I fiddled with reminders in Evernote for a long time, but couldn’t work them into my workflow. Recently, however, I found a few keys that make this functionality a game-changer for me. The concept of a “tickler” file has been around for years. It was based on paper and folders. I think we can update that idea a little. Here’s how.
In note view, Evernote has a “Reminder” icon (a clock). If you click it, you will see some default choices like “tomorrow.” Selecting “choose date” shows a date/time picker. Select the date on which you want to be reminded about this note and, optionally, a time. When you click away from the date/time picker, the reminder is set, and Evernote shows the date that the reminder is due. Simple. And critically, the reminder does not interfere with any of the other tags or the location of the note.
One feature that makes the tickler system work in Evernote is how it (optionally) reminds me about notes. It sends me an email early in the morning on days when I have reminders due. Any note that has a reminder for that day (regardless of the time) is included in the email. When I see the email, I process the whole set of reminders (I don’t normally have more than 5 or so) and then delete the email. In order to enable this behavior, go to Tools->Options->Reminders and check the box for “Receive reminder emails”.

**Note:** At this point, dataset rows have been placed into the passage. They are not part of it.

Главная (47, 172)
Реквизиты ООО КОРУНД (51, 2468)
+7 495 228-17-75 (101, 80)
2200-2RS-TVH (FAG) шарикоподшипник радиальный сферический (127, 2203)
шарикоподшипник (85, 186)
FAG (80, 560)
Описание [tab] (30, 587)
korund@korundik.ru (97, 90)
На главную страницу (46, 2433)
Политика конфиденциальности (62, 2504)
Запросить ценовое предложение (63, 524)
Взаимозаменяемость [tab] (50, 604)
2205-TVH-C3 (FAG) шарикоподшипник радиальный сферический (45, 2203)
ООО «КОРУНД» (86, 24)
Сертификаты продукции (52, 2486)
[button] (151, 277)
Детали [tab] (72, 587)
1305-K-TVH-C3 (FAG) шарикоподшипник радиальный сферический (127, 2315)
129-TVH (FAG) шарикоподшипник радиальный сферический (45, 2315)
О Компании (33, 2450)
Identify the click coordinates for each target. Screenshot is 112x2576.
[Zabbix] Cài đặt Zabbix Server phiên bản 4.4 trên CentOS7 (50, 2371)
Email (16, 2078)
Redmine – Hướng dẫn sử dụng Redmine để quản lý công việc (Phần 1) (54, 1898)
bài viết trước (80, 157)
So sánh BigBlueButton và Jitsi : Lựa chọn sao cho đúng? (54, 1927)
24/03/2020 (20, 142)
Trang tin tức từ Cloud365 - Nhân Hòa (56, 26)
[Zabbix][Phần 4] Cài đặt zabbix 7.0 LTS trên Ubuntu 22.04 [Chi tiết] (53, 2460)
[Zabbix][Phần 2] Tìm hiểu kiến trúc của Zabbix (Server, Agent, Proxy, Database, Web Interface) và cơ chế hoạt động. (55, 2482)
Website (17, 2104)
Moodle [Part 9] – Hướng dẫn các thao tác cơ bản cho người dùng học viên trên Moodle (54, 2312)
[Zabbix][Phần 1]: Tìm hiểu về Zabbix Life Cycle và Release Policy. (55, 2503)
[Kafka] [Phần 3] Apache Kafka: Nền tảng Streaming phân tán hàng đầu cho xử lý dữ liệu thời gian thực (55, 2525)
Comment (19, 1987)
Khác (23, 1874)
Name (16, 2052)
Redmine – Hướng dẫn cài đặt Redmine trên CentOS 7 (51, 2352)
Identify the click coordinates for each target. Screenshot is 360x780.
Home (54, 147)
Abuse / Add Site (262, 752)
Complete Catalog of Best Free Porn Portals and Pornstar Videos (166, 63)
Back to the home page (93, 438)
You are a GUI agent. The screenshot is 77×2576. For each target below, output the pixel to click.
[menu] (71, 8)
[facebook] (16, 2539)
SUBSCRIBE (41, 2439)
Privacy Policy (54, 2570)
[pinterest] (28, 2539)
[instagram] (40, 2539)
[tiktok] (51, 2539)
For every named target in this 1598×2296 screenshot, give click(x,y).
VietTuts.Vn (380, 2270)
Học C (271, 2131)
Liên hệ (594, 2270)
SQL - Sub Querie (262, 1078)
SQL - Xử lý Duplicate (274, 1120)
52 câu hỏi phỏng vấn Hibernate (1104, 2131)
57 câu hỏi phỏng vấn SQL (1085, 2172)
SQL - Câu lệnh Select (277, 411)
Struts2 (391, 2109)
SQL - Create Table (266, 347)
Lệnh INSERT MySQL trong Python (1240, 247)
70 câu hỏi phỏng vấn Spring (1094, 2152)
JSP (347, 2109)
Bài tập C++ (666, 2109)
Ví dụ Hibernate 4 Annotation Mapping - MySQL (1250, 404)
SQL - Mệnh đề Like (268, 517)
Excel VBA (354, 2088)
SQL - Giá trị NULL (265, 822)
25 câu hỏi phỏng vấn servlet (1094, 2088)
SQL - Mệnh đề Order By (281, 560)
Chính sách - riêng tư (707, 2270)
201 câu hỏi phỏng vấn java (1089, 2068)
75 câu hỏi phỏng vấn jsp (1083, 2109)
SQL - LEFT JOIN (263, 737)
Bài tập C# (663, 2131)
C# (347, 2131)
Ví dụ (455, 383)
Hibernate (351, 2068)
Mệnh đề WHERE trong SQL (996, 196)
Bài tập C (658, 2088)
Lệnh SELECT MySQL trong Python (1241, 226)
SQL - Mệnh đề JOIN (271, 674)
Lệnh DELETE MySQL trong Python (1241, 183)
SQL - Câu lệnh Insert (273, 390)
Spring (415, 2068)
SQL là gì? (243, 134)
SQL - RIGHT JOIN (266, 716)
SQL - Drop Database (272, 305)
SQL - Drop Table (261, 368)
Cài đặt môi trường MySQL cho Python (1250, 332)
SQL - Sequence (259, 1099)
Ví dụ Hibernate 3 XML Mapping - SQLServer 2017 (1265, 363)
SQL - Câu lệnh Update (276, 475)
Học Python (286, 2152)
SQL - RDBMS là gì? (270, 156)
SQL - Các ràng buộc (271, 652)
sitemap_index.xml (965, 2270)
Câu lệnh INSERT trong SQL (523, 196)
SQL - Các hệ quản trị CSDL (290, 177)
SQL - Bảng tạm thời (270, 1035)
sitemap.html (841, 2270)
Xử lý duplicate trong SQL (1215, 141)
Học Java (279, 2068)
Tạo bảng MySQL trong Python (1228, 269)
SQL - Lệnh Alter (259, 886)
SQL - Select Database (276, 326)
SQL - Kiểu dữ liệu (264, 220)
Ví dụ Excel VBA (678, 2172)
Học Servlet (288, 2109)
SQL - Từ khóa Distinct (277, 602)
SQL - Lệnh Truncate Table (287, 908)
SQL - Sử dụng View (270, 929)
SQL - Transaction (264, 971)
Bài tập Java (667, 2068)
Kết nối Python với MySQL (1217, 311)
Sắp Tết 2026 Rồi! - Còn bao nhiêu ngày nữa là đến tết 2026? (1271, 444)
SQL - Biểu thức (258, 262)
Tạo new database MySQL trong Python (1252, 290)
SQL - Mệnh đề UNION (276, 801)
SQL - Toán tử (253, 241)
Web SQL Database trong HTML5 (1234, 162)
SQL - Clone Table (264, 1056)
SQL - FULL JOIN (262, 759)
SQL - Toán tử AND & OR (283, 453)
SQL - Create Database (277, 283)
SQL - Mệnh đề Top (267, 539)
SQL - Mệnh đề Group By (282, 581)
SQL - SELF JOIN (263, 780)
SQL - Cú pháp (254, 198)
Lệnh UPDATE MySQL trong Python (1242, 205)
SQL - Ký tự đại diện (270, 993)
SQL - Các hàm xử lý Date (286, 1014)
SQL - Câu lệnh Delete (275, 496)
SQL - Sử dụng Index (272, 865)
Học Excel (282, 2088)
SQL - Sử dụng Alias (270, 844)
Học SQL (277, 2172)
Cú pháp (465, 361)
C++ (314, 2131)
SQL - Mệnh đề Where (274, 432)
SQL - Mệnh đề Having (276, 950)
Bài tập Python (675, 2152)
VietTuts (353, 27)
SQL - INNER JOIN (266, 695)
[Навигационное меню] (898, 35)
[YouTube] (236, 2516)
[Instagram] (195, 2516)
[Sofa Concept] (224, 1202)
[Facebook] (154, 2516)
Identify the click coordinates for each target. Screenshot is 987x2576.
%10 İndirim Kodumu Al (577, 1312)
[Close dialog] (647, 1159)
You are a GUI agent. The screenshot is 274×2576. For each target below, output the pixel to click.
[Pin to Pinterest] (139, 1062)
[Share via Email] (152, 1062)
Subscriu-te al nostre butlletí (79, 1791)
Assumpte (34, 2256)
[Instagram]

The title of each note in the email is actually a link to the note itself in the Evernote web client. In Windows, the desktop client will also become active and show the note. So processing the email is simply clicking on each note title, waiting for the note to pop up in the app, clearing the reminder, and setting any additional tags. I normally just put each one in my “Now” tag. I also have a “ticklers” saved search, just to keep things organized. The search syntax is “reminderorder:*”.
The things I wanted to be reminded about are now my to dos for today.
In order to keep things simple, I do not use the “Mark as Done” feature of tags. I don’t do anything to track completed work; I tried it and didn’t find it very useful.
I don’t worry about setting the time on the reminder, I just let it default. I don’t let anything on my computer pop up, change an icon, or make a noise, same with the pop up notification that a reminder is due. To stop notifications, go to Tools->Options->Reminders and clear the “Show upcoming reminders” and “Show recently completed reminders” boxes. Since I deal with my ticklers once a day, the time is not important.
And yes, I sometimes just shove the task down the calendar by changing the reminder date.
This usage supports David Allen’s advice in GTD. Your calendar is for things that need to be done on a specific date and at a specific time. Therefore, only appointments (although perhaps only with yourself) go on the calendar. The reminder/tickler is more about project deadlines and things that are convenient to do on a particular day. In addition, if I need to follow up with someone on a task, I can set a reminder for a week from now.